This month sees publication of our newest print issue, Hobart #14. As such, and as we have done to accompany our last few print issues, we are devoting the entire month to various "bonus materials" -- photo essays, alternate endings, drawings, extra short fictions, interviews, & more! Below, another "Animal Collection" short by Colin Winnette, to accompany "Tarantula" and "Killer Whale" in #14.

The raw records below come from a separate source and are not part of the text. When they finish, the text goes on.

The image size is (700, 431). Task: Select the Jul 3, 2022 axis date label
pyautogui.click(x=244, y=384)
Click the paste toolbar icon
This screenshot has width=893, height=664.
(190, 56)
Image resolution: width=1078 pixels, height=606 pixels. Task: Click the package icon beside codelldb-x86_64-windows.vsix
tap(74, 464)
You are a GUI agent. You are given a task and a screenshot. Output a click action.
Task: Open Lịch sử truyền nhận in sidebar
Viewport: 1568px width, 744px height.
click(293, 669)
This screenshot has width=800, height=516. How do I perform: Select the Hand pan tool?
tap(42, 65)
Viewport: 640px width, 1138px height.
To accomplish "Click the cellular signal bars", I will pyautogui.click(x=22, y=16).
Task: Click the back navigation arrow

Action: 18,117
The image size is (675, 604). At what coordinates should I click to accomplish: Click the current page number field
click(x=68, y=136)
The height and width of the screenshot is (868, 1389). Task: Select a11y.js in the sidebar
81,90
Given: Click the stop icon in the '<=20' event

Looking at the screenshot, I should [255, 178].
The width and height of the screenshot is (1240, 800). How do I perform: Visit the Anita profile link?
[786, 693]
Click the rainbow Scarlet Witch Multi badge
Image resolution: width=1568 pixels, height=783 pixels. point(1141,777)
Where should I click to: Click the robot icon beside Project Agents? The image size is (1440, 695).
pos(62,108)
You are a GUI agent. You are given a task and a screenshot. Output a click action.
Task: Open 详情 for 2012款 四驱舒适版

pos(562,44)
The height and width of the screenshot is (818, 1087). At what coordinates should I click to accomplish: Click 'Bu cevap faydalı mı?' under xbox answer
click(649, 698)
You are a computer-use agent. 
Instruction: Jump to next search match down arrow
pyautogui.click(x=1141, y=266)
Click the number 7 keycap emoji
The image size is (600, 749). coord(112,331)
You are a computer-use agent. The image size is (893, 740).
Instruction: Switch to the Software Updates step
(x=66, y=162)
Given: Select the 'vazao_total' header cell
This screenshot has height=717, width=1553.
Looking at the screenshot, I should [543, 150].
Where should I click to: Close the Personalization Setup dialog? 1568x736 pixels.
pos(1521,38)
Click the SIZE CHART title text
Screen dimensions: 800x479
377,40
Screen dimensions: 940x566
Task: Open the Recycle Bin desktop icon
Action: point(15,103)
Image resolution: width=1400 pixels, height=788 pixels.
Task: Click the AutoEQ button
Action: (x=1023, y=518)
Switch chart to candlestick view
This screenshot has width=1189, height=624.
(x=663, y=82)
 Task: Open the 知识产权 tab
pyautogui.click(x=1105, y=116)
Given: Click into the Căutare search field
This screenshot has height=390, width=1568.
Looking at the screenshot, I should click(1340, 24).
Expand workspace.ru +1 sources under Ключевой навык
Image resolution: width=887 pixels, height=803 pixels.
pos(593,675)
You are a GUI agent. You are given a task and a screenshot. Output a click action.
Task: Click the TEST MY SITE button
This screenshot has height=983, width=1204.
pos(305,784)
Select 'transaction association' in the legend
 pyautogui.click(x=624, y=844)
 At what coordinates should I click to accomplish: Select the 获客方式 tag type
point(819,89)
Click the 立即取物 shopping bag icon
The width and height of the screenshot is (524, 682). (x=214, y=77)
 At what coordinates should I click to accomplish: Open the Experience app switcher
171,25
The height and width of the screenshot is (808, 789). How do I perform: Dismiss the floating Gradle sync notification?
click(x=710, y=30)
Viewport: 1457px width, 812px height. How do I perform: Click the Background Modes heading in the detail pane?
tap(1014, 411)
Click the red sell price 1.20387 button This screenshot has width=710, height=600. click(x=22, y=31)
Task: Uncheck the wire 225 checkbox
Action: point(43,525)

X-Ray Fish are bone clouds. Dumb-looking things. Fat and slow-moving. The kind of fish that would eat an onion like an apple. When I was giving tours, I would say, Here are the bone clouds. Look at them suffer to live. This is why they hired and fired me. My words are like that of the making. When earlies were first slicing up the world with nametags, I was what they might have called “a potentiality.” I was absent but inevitable. And now I’m the new work they were doing. I’m doing and undoing, making and unmaking, naming and un-naming the whole thing as I go. Not to get to swell-lunged about it, but I get the sense that I’m every now and then putting the early life back into things. So when I gave the tours to little kids and grandmothers, the ignorers and the bored ones, the eaters and the footers, I was thinking more or less about ways of taping them to the glass, face first, so they might see what there was to see, instead of doing whatever it was they were doing. We had red ass monkeys and bare-chested balloon cats. We had bone clouds and star frogs and kittle kettles and buckworthies. I’m not saying I was the best at the job, but I wasn’t the worst. Jill, she once said the sneaks had been clocked at 120 mph, when I know for a fact the fastest yet was written at 110. These are little details, but they’re details and that’s something that sticks. A name’s just a thing that slides off the back of each creature moving past us in the year-slips. Did you know there’s no way of knowing how long alligators have been around? I know that much. While I can’t say why exactly—it’s got something to do with how they test the fossils, what they test for, and the alligators just not giving it—I can say as much as I know this. It was Longish Ray that told me and he’s never been wrong as long as I’ve been circling the cages. Jill’s no Longish Ray, but she wasn’t a bad one either. She wouldn’t let me call her anything but Jill: not Jillken or Jello or Womps or Tagger, so I called her Jill and still call her Jill.  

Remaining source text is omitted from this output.